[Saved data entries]
········
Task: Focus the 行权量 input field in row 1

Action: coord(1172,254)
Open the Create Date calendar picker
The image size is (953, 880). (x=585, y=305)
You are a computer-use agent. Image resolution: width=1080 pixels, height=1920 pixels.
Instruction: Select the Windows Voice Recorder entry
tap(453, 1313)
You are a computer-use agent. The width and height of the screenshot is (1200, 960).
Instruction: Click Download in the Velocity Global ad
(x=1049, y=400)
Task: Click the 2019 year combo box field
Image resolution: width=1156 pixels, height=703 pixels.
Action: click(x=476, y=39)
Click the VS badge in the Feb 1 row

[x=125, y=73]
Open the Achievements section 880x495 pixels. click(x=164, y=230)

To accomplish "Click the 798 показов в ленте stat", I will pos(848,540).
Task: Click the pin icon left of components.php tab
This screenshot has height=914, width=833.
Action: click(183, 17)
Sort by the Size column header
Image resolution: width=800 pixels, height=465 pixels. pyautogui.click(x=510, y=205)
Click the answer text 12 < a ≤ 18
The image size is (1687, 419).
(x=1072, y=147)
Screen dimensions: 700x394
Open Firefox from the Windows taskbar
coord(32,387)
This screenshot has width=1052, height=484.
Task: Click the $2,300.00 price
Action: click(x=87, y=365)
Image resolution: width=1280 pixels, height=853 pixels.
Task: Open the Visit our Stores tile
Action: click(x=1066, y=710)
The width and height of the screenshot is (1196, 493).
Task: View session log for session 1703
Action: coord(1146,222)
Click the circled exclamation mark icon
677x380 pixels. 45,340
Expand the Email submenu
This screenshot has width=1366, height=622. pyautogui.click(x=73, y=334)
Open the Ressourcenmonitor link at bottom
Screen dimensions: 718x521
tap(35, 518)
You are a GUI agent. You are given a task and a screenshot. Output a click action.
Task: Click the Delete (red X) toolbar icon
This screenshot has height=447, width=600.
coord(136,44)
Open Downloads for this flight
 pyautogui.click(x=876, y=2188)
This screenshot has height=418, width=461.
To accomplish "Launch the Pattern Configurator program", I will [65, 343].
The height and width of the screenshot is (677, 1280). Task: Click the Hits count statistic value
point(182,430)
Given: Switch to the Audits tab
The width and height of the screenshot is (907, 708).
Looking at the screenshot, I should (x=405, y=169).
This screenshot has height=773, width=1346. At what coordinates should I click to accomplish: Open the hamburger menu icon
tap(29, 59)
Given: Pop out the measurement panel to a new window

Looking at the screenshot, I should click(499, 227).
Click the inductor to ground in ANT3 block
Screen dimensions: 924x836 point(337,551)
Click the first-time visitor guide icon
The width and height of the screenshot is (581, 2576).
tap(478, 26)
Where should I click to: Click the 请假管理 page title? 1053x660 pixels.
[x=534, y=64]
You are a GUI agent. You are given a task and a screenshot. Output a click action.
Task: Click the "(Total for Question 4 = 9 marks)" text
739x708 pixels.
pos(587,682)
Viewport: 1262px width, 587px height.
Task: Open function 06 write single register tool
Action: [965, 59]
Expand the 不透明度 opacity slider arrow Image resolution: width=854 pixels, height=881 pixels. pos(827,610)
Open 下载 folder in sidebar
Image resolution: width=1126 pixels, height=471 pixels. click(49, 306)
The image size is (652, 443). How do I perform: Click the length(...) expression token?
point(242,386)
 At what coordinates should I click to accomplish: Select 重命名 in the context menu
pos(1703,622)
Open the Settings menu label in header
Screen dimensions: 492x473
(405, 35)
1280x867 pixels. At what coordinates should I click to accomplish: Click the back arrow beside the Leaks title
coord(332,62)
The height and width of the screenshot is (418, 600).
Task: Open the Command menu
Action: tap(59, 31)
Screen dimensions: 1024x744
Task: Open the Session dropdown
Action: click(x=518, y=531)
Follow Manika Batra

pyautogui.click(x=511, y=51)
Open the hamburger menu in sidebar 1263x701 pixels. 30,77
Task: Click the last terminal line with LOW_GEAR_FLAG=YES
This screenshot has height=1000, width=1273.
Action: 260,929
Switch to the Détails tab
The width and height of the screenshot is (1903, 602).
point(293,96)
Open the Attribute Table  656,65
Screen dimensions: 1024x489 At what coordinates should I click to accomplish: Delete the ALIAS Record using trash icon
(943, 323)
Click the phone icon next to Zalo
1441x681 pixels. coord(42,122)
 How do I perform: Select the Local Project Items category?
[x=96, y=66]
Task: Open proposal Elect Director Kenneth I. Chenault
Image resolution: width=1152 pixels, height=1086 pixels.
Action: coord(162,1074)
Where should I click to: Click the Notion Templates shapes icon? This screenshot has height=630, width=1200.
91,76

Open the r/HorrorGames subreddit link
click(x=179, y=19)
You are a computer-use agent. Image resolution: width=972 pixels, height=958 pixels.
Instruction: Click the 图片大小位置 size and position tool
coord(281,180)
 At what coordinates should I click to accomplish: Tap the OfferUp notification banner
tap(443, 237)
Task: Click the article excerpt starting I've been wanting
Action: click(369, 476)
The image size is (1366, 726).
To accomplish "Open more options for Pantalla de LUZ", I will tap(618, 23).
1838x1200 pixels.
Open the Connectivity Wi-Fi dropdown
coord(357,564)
········
| What you need to do |
When you reach the line holding "At what coordinates should I click to accomplish: Select" in the records above, begin reproducing exactly, stop after the line holding "Task: Click the last", and output nothing else.

| Answer |
 At what coordinates should I click to accomplish: Select 重命名 in the context menu
pos(1703,622)
Open the Settings menu label in header
Screen dimensions: 492x473
(405, 35)
1280x867 pixels. At what coordinates should I click to accomplish: Click the back arrow beside the Leaks title
coord(332,62)
The height and width of the screenshot is (418, 600).
Task: Open the Command menu
Action: tap(59, 31)
Screen dimensions: 1024x744
Task: Open the Session dropdown
Action: click(x=518, y=531)
Follow Manika Batra

pyautogui.click(x=511, y=51)
Open the hamburger menu in sidebar 1263x701 pixels. 30,77
Task: Click the last terminal line with LOW_GEAR_FLAG=YES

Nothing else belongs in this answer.